Acadama in Japan is cheap. Acadama outside Japan is expensive. If you can't afford acadama then all is not lost. However, what you must do is find something that has the ability to absorb water but isn't too compact.
|Beginning to add the acadama, river sand, and charcoal.|
|As this tree is tilting slightly towards the left we place the tree off center on the right side. We do this for balance and aesthetics.|
|The next step is to secure the tree by tying the wires together. Look for a large root as an anchor point where the two wires can twist up against - that way, the tree will be nice and stable.|
|This is known as a 4 point tie.|
HOW OFTEN DO YOU REPOT?
It DEPENDS on the development stage of your trees.
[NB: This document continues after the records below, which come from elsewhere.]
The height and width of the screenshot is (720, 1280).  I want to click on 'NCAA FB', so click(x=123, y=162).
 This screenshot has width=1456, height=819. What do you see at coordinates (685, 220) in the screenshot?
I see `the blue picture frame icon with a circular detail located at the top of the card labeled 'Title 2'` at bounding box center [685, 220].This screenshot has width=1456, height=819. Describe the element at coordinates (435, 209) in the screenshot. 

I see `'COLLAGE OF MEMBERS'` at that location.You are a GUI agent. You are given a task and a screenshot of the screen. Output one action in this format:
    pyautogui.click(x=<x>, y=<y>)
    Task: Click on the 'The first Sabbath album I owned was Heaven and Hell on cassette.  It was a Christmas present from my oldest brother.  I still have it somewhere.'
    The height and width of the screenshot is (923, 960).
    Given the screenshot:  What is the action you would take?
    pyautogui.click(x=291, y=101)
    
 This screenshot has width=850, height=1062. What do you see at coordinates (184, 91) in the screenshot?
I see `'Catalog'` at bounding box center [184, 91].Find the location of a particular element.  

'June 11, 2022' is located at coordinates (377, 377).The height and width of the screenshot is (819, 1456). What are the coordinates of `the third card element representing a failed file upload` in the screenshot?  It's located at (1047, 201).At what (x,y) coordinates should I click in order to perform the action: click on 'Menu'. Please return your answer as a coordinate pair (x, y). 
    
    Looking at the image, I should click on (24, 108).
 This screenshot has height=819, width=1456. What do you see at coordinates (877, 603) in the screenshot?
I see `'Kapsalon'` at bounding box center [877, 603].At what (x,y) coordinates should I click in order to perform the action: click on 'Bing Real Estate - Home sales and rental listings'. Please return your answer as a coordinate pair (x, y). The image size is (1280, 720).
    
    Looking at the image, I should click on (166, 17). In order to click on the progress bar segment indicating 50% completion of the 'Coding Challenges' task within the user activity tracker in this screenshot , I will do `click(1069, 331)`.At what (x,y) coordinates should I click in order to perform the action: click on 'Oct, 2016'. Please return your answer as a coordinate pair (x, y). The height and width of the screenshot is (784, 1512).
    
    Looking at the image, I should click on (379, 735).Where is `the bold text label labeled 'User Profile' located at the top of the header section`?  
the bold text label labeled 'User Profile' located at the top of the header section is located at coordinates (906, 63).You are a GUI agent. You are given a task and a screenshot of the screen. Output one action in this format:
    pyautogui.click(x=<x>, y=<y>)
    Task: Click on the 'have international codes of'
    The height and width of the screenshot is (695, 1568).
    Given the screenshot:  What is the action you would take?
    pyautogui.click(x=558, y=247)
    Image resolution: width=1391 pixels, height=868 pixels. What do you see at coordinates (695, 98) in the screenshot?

Firstly, repotting is stressful for your trees so it is important to fertilize well during Autumn in preparation for the transplant.
The year after you repot the tree will grow well but it will grow a lot stronger the following year. Normally it is the second year where the tree will flourish. If you have a tree that is refined and you do not want it to grow much bigger it is a good idea to repot your tree every year. That way, you can slow down some of its growth.
If you want your tree to grow quickly, plant it in dry soil and repot every two years. The larger trees that you have, consider repotting them every 3 years.
Conifer trees do not need to be repotted as often as deciduous trees as they generally grow slower.
Also if you have smaller bonsai you will probably have to repot them more often than the larger trees as their pot will be filled with roots at a quicker pace. An easy thing to do is lift the pot and see if the roots are growing out of the drainage holes. If they are, then it is best to root prune. The other thing you can do is feel the soil. If it is rock hard then repot. If the soil is rock hard this means that water penetration to the roots will be difficult resulting in an unhealthy and weak tree.
One final point. After repotting do not fertilize your tree until after about 4 weeks. The reason being that the fertilizer can burn the root tips and kill them. As you reintroduce fertilizer, do it gradually.
Definitely the final point...root prune conifers a little before deciduous trees. Conifers can be root pruned in late Winter - they are nice and tough and have green foliage to keep them alive until the new roots grow.
Hope this information helps you out there.